[Stored data]
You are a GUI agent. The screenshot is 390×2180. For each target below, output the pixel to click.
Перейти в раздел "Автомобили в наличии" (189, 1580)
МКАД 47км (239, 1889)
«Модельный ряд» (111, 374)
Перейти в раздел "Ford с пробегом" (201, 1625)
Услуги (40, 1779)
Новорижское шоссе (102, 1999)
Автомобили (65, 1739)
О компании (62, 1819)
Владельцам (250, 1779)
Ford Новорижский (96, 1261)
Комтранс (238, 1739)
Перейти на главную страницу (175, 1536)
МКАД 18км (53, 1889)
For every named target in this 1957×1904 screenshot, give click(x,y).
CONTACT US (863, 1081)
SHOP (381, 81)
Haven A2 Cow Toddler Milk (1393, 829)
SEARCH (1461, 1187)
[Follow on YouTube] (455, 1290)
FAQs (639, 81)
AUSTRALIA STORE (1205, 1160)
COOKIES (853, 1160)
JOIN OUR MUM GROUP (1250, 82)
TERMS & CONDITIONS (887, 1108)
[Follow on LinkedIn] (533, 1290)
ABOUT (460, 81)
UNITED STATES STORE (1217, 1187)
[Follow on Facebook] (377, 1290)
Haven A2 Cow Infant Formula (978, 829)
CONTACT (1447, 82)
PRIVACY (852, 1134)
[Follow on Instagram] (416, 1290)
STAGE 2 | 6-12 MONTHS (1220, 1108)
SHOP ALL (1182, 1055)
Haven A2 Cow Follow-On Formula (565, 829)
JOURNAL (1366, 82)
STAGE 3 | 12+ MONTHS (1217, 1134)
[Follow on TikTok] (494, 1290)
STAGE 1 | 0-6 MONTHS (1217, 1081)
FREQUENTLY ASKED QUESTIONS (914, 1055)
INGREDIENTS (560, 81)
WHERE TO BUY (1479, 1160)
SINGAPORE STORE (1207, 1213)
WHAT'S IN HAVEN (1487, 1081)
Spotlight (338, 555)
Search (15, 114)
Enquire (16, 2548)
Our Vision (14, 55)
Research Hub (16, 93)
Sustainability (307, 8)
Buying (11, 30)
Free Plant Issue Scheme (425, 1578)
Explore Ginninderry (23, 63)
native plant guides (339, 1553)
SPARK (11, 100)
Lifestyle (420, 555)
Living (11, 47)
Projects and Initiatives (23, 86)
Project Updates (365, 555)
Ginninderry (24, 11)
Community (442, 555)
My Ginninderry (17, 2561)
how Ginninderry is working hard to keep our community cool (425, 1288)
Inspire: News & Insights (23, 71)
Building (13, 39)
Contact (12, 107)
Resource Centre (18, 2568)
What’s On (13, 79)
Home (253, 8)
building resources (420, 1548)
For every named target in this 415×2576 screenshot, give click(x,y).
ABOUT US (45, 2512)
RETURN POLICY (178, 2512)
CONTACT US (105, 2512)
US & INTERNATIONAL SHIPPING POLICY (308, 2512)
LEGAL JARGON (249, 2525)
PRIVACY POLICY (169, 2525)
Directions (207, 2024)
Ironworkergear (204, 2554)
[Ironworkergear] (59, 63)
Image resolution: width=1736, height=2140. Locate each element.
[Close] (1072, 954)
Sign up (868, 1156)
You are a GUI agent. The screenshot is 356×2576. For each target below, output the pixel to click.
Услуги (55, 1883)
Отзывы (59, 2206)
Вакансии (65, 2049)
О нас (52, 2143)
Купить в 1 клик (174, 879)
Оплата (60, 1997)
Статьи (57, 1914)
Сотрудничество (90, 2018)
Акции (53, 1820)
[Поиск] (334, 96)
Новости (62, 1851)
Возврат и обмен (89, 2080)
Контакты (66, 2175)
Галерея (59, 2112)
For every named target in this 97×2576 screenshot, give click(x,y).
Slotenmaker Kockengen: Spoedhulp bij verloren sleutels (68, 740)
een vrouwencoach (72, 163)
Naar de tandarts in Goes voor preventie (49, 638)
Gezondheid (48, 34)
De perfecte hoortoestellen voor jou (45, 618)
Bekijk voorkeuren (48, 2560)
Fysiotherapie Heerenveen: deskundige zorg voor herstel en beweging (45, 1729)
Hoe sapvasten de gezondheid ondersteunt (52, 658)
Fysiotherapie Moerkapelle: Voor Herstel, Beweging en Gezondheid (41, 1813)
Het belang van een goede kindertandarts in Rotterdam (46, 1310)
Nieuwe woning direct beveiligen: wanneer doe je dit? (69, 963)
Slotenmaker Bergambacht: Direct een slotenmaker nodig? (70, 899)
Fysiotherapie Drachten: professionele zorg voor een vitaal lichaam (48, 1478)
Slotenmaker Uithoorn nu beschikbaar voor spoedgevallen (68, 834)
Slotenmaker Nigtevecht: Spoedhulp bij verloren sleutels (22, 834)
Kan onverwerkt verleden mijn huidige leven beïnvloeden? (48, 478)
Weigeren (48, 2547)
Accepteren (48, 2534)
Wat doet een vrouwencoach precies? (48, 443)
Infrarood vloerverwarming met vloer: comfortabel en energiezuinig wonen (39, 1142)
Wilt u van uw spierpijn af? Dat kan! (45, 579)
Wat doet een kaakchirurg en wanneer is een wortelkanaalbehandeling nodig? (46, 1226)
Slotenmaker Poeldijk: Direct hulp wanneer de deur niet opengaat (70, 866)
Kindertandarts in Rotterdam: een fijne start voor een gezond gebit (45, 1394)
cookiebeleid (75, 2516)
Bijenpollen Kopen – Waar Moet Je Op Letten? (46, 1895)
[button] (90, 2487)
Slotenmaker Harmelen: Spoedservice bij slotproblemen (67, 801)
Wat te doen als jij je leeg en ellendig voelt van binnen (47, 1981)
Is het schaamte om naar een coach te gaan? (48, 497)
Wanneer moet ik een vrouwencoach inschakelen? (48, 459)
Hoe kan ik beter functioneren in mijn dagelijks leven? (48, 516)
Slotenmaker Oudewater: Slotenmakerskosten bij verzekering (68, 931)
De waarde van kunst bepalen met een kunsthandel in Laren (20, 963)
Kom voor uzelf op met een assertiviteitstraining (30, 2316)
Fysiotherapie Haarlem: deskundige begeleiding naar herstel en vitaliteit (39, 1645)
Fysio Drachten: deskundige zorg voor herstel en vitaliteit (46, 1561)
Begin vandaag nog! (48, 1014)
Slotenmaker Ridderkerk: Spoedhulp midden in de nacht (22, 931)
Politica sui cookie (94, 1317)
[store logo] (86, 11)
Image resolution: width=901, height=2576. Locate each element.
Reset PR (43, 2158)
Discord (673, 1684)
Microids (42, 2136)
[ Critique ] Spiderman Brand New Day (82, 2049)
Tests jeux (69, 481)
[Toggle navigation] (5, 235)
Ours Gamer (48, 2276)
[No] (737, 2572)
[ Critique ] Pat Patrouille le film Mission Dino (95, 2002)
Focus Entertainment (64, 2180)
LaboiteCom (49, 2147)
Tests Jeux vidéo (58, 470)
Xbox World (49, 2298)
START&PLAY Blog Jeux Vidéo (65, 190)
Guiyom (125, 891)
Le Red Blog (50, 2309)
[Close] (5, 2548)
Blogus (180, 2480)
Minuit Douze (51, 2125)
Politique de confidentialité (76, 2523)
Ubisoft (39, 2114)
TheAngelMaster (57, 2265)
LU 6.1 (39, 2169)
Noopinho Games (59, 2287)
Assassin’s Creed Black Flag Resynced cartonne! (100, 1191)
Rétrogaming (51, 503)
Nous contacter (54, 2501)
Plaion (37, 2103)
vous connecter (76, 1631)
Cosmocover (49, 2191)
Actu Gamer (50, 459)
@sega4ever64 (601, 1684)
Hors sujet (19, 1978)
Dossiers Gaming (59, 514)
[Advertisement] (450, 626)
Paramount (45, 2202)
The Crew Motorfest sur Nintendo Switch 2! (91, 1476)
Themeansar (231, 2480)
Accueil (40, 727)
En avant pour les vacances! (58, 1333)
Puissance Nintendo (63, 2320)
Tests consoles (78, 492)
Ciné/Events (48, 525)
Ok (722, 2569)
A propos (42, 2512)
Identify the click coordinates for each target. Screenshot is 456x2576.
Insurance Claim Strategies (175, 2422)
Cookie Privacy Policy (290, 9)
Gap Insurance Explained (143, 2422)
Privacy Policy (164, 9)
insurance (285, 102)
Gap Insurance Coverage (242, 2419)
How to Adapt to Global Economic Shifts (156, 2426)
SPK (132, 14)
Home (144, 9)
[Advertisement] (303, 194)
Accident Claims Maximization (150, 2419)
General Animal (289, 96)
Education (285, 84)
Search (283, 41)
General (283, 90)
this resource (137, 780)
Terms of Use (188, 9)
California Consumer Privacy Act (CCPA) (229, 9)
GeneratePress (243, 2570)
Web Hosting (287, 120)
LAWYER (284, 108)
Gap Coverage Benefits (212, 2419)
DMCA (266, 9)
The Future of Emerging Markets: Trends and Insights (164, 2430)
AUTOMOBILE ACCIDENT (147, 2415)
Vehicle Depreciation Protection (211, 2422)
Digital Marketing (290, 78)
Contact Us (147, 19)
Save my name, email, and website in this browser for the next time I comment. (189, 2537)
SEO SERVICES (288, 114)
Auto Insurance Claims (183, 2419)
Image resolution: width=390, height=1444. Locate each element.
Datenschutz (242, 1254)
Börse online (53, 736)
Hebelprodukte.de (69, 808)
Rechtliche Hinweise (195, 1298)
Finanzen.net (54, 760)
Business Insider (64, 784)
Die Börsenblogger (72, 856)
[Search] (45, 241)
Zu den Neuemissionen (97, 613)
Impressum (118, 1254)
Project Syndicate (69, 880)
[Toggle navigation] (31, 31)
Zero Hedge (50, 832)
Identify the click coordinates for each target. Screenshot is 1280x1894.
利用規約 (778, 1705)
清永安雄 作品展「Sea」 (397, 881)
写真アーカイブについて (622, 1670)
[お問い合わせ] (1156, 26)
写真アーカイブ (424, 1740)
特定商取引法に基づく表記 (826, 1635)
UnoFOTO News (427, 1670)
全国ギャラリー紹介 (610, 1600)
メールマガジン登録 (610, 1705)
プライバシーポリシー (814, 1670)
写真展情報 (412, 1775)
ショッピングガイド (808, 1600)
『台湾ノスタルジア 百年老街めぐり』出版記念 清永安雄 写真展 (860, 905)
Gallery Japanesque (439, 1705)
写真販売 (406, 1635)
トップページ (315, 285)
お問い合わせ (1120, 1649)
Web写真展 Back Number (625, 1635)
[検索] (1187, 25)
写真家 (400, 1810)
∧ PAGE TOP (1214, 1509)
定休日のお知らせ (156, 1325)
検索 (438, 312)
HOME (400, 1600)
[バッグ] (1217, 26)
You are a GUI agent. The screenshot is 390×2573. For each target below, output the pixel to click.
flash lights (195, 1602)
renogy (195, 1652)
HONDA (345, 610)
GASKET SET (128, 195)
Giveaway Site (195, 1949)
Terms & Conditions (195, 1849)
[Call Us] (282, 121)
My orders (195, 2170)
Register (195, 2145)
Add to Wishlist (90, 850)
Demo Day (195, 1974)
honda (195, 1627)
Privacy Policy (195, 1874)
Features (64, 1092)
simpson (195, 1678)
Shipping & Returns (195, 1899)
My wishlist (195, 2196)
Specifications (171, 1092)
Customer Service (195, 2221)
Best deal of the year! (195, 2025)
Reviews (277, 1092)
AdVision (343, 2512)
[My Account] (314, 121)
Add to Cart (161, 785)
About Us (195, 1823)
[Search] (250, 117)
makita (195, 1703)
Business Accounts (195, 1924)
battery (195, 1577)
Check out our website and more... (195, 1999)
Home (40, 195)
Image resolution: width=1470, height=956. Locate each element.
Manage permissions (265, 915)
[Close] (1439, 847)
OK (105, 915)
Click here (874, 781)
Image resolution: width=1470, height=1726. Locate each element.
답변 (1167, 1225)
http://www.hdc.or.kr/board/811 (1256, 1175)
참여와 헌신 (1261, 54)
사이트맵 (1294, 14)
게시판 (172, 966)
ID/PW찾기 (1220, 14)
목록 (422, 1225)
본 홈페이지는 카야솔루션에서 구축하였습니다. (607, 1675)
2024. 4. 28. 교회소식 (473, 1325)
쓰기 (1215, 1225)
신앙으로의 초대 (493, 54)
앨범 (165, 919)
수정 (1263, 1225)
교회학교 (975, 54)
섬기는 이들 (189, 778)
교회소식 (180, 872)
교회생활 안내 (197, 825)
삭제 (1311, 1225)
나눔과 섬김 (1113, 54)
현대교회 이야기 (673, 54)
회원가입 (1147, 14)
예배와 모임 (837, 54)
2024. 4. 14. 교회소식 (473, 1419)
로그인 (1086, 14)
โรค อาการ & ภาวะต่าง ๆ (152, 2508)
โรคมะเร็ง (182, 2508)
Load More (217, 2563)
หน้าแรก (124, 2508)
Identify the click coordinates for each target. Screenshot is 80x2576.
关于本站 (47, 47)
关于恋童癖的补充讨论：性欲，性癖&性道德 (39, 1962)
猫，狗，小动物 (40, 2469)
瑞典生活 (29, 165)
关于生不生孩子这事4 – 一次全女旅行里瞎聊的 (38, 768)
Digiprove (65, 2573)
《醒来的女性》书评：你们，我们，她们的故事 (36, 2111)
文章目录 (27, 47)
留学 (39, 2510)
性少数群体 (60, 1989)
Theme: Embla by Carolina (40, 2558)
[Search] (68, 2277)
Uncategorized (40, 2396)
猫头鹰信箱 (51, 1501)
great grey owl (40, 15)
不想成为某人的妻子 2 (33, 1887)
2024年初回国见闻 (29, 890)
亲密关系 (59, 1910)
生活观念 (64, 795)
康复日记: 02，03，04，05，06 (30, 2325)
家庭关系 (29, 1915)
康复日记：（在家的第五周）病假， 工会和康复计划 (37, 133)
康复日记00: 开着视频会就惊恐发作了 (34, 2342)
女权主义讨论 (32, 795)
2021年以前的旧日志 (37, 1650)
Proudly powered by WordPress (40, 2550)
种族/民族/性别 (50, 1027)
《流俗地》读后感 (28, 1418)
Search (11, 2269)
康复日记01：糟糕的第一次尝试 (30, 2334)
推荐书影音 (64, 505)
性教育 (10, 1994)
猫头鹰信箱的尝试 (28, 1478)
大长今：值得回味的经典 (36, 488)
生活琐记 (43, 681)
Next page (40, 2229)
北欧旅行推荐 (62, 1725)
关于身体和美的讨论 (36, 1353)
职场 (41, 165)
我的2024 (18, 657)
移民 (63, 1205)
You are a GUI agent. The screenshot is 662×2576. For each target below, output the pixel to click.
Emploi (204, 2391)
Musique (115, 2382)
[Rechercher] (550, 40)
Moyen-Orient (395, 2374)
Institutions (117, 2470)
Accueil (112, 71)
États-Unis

Problem:
Keeping every character as it is, restate the lines above that run from the line with "현대교회 이야기 (673, 54)" through the line with "Proudly powered by WordPress (40, 2550)", both included, and nothing else.

Answer area:
현대교회 이야기 (673, 54)
회원가입 (1147, 14)
예배와 모임 (837, 54)
2024. 4. 14. 교회소식 (473, 1419)
로그인 (1086, 14)
โรค อาการ & ภาวะต่าง ๆ (152, 2508)
โรคมะเร็ง (182, 2508)
Load More (217, 2563)
หน้าแรก (124, 2508)
Identify the click coordinates for each target. Screenshot is 80x2576.
关于本站 (47, 47)
关于恋童癖的补充讨论：性欲，性癖&性道德 (39, 1962)
猫，狗，小动物 (40, 2469)
瑞典生活 (29, 165)
关于生不生孩子这事4 – 一次全女旅行里瞎聊的 (38, 768)
Digiprove (65, 2573)
《醒来的女性》书评：你们，我们，她们的故事 (36, 2111)
文章目录 (27, 47)
留学 (39, 2510)
性少数群体 (60, 1989)
Theme: Embla by Carolina (40, 2558)
[Search] (68, 2277)
Uncategorized (40, 2396)
猫头鹰信箱 (51, 1501)
great grey owl (40, 15)
不想成为某人的妻子 2 (33, 1887)
2024年初回国见闻 (29, 890)
亲密关系 (59, 1910)
生活观念 (64, 795)
康复日记: 02，03，04，05，06 (30, 2325)
家庭关系 (29, 1915)
康复日记：（在家的第五周）病假， 工会和康复计划 (37, 133)
康复日记00: 开着视频会就惊恐发作了 (34, 2342)
女权主义讨论 (32, 795)
2021年以前的旧日志 (37, 1650)
Proudly powered by WordPress (40, 2550)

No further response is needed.